Factor XIII Workup

  • Author: Robert A Schwartz, MD, MPH; Chief Editor: Emmanuel C Besa, MD   more...
 
Updated: Mar 25, 2011
 

Laboratory Studies

The following routine tests are the first step in the evaluation of any bleeding disorder: aPTT, PT, thrombin-clottable fibrinogen level, platelet counts, and bleeding time (the latter after ascertaining that the patient was not on antiplatelet drugs for at least the preceding 5 d). However, these tests cannot be used to screen for FXIII deficiency because the results would be within reference ranges in a patient with isolated severe FXIII deficiency.[88]

The next test performed is a qualitative screening test for severe FXIII deficiency that assesses clot solubility in 5M urea or 1% monochloroacetic acid. If the thrombin and Ca2+ -induced clot lyses within a few hours, severe FXIII deficiency is suggested provided fibrinogen levels are qualitatively and quantitatively within reference range. Excluding hypofibrinogenemia and dysfibrinogenemia is important, since these conditions cause false-positive results on the 5M urea solubility test.

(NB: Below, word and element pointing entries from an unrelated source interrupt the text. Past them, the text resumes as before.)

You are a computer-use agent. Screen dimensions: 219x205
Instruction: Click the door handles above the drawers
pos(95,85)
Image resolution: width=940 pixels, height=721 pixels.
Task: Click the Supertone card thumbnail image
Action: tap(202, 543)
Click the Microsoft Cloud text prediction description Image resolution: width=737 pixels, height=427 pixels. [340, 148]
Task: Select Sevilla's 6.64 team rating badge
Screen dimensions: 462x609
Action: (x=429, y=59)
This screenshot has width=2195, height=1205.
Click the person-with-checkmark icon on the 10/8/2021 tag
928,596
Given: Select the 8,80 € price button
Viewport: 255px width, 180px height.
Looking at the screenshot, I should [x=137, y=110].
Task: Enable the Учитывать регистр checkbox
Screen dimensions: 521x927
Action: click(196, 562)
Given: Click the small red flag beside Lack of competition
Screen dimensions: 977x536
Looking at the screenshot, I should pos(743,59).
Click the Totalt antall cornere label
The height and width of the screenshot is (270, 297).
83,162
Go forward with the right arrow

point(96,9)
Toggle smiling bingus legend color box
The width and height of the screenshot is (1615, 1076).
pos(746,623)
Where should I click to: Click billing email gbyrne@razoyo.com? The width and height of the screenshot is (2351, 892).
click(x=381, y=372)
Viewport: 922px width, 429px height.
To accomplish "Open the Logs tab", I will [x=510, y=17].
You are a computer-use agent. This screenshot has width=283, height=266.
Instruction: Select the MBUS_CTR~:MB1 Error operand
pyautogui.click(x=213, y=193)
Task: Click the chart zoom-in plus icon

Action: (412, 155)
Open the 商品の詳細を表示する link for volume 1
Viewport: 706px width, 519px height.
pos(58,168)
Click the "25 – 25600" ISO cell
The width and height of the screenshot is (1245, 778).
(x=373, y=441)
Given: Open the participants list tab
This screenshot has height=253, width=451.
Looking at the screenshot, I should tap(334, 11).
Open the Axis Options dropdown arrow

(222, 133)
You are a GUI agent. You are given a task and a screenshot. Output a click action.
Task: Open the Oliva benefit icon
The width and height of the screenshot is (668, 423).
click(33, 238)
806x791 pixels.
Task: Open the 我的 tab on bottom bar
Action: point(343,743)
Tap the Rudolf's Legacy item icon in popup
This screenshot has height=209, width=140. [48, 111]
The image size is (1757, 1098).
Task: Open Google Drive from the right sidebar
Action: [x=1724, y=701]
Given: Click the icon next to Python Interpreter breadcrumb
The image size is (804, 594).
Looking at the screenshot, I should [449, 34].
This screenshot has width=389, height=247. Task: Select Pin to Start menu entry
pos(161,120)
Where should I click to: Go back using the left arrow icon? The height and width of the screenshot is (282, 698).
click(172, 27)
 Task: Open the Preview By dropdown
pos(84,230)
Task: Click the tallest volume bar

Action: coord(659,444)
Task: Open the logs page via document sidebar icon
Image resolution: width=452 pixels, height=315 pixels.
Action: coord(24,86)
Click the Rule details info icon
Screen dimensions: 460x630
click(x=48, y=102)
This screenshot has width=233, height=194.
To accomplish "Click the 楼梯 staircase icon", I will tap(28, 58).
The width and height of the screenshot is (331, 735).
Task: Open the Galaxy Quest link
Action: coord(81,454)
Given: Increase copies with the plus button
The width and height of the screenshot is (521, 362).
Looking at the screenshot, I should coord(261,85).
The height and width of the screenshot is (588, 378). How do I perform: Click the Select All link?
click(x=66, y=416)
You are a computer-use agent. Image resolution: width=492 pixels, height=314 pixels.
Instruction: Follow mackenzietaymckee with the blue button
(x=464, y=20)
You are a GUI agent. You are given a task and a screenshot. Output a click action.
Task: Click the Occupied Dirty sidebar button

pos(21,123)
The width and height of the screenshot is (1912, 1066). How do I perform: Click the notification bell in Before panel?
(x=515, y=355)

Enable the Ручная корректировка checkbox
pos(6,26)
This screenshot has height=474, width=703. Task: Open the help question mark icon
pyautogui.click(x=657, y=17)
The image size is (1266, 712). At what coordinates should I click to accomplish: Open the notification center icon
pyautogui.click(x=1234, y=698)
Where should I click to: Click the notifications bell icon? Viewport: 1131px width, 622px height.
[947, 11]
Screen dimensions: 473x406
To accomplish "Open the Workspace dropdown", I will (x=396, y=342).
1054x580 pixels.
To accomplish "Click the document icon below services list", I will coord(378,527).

The thrombin-clottable fibrinogen test can be used to exclude hypofibrinogenemia and dysfibrinogenemia.

If the 5M urea solubility test demonstrates positive results, this finding should be confirmed by quantitating FXIII activity using a monodansylcadaverine or putrescine incorporation assay, which must be performed by laboratory personnel with expertise.

TEG is an old method used to assess clotting and lysis of fresh whole blood, and it has been used as an early tool in the initial evaluation, and as a simple laboratory test, of the mechanical strength (effect of FXIII) of fibrin sealants.[89] However, TEG cannot supplant any of the qualitative or quantitative tests discussed in this section.

A new sensitive assay used to quantitate FXIII activity is based on monitoring the amount of ammonia (NH3) released by using glutamate dehydrogenase and nicotinamide adenine dinucleotide phosphate during the transamidation reaction (cross-linking) by FXIII. Note the following:

  • Reportedly, this test is sensitive over a wide range of activities, from a low of 1 U/L (0.1%) to a high of 470 U/L (47%), with an impressive coefficient of variation (CV) of less than 8%, even at very low FXIII activity levels. Note that a low CV in the low range of FXIII activity is a desirable feature of assays of this enzyme.[90]
  • Compared to the cumbersome conventional quantitative amine incorporation assays, the new method appears to be simple, rapid, and reproducible not only in the assessment of inherited or acquired reductions of FXIII activity levels but also in the ability to measure increased FXIII activity levels resulting from certain mutations. The test fulfills the need for a simpler method to quantify FXIII activity.
  • The same group also has published results of a simple, quick (2 h), 1-step, enzyme-linked immunoassay (ELISA) to determine the presence of the plasma tetramer (A2 B2). Results demonstrated high sensitivity and low CVs within batches and in day-to-day variations.[91]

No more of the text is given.